- [Tasks to carry out]
(1) According to the text on memory safety case studies, why does a kernel that casts its GM_ADDR input to float* produce garbage values when the host passes f16 data?
(2) Continue the text on memory safety case studies from where it stops.

- [Quoted passage]

· · · · ·

6. Memory Safety Case Studies: AscendC C++ vs ascend-rs

With 16 kernels deployed on NPU hardware, 522 passing NPU correctness tests on Ascend 910B3, and 502 total kernels compiling through the MLIR backend, ascend-rs’s value proposition extends beyond performance parity — the key advantage is memory safety. Below we present 6 paired case studies where each AscendC C++ kernel contains a real, exploitable memory safety vulnerability that the equivalent Rust ascend-rs kernel structurally prevents.

These aren’t contrived toy examples. Each vulnerability class is a real pattern that occurs in production AscendC C++ kernel development:

Case	Vulnerability	C++ Root Cause
1. Type Confusion	`GM_ADDR` erases all type info at entry	Function signature encodes element type
2. Buffer Overflow	`GetValue(i)`/`SetValue(i,v)` unchecked	Buffer-ID API with explicit count
3. Use-After-Free	`FreeTensor()` then stale `LocalTensor` access	No manual free in API
4. Missing Sync	Forgetting `pipe_barrier()` between DMA and compute	`kernel_ops` composites include barriers
5. Double Free	`FreeTensor()` called twice	No free operation exists
6. Integer Overflow	Silent `u32` wrap in offset calculation	`wrapping_mul` makes overflow explicit

6.1 Type Confusion via GM_ADDR Type Erasure

AscendC kernel entry points receive all tensor pointers as GM_ADDR (= uint8_t*). The kernel must manually cast to the correct element type. If the host passes f16 data but the kernel casts to float*, each element reads 4 bytes instead of 2 — producing garbage values with no warning. This occurs whenever a kernel is reused for a different dtype without updating the cast, or when a host wrapper passes the wrong tensor format.

C++ — Vulnerable:

#include "kernel_operator.h"

· · · · ·

(Some records)
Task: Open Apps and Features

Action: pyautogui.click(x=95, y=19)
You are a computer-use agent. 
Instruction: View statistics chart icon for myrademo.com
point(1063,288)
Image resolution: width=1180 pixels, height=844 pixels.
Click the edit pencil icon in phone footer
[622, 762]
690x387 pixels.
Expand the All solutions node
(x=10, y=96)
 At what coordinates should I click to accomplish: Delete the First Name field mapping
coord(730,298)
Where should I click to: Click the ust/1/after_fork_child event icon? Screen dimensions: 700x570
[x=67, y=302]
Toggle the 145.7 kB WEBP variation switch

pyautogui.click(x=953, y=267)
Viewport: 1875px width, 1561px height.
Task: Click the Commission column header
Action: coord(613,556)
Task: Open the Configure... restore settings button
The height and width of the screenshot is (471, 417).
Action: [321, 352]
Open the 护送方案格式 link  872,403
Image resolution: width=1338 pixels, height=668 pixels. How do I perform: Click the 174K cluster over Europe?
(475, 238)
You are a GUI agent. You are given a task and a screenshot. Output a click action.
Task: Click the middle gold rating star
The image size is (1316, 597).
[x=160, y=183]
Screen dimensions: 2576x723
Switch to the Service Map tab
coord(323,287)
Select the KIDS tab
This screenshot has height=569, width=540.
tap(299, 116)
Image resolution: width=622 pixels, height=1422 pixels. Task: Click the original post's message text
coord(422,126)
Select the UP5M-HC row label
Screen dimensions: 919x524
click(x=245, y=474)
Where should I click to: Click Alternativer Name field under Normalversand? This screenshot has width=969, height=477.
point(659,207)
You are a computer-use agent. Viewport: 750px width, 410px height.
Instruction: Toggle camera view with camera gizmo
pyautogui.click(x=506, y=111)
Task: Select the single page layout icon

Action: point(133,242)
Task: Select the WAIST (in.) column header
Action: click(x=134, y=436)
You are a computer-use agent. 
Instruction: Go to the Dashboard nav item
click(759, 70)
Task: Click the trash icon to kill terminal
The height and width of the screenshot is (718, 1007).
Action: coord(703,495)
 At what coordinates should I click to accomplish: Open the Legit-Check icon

· · · · ·

- [Solved tasks]
(1) GM_ADDR is a plain uint8_t* that carries no type information, so the kernel must cast it to the element type by hand. When the data is f16 but the cast is to float*, each element read takes 4 bytes instead of 2. The values come out as garbage, and nothing warns about it.

(2)
class KernelSoftmaxConfused {
public:
    __aicore__ inline void Init(GM_ADDR input, GM_ADDR output, GM_ADDR len_buf) {
        uint32_t n = *((__gm__ uint32_t *)len_buf);

        // BUG: Host passed half-precision (f16) data, but we cast to float.
        // Each "float" element reads 4 bytes instead of 2, so we get:
        //   - Half the expected number of meaningful values
        //   - Each value is garbage (two f16 bit patterns reinterpreted as one float)
        // The compiler cannot catch this because GM_ADDR is just uint8_t*.
        inputGm.SetGlobalBuffer((__gm__ float *)input, n);
        outputGm.SetGlobalBuffer((__gm__ float *)output, n);
        // ...
    }

    __aicore__ inline void Compute(int32_t len) {
        AscendC::LocalTensor<float> xLocal = inQueue.DeQue<float>();
        AscendC::LocalTensor<float> yLocal = outQueue.AllocTensor<float>();
        // All computation operates on garbage values due to the type confusion.
        // Silently wrong output — no crash, no error.
        AscendC::Exp(yLocal, xLocal, len);
        outQueue.EnQue<float>(yLocal);
        inQueue.FreeTensor(xLocal);
    }
    // ...
};

// The entry point uses GM_ADDR (= uint8_t*) for all tensor arguments.
// The caller can pass any data type — no type checking at this boundary.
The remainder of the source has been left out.